═══ EXCERPT PROVIDED ═══
Or perhaps the times you took your own family on barbeques and picnics.
Probably not many of us would be able to give very much detail about the food that we ate but we do remember the people and what happened around the table.
I think the same applies to those who sat
around a table and ate with Jesus.
People remembered that he ate with the most unlikely people – sinners, tax collectors and prostitutes. In fact, we don’t know what was served but we do know these meals were something not to be forgotten. These occasions have been recorded in the Gospels for all time.
Even when Jesus sat at table with those who considered themselves enemies of Jesus – people like the Pharisees – that meal was etched in their memories as they listened to Jesus and saw his love in action as he embraced what they regarded as the riffraff of society.
When Jesus sat down to dinner with his best friends – the twelve disciples – they were always amazed. For example, at the Last Supper they were stunned when he got down on his knees and washed their dirty feet – an act of humility, sacrifice, service and love. A moment, an example, they never forgot.
The last few weeks we have been hearing from John chapter 6. Out of loving concern for more than 5,000 hungry people, he used a boy’s lunch and fed them all. If that wasn’t amazing enough, that miracle (or sign as John likes to call Jesus’ miracles because they tell us something important about Jesus) became the background to what Jesus said next, “I am the living bread that came down from heaven. If you eat this bread, you will live forever” (John 6:54).
═══ DATA SHOWN ═══
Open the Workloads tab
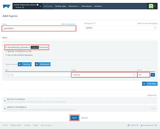Viewport: 160px width, 129px height. coord(48,6)
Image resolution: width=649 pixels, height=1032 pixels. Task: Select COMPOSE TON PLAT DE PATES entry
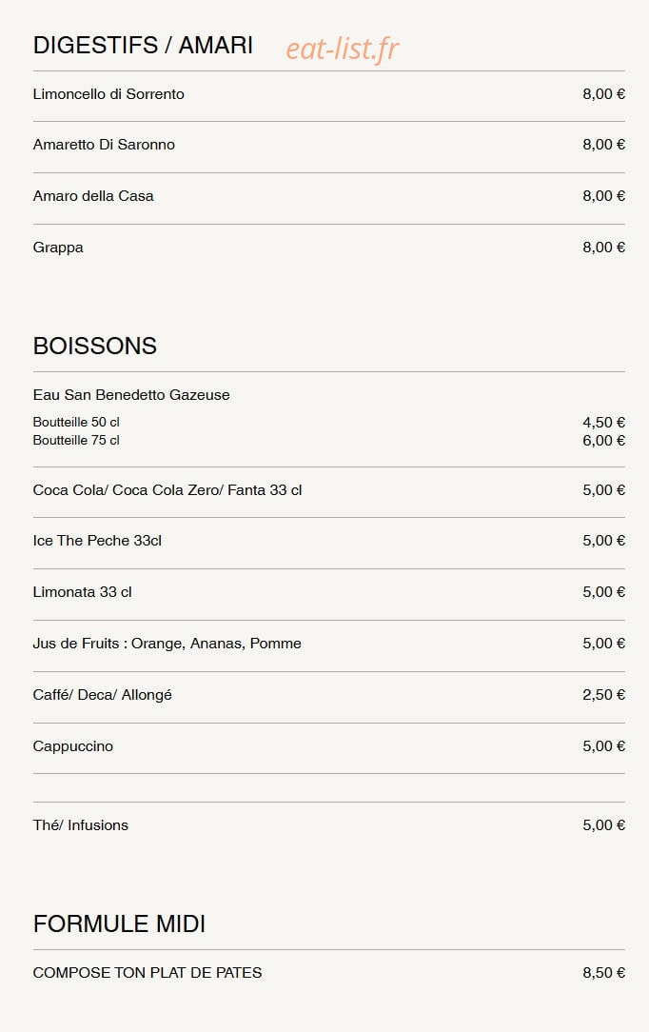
═══
**TASK**
In the excerpt about meals with Jesus, what did Jesus use to feed more than 5,000 hungry people? The data isn't needed for what follows.

**RESULT OF THIS EXERCISE**
A boy's lunch.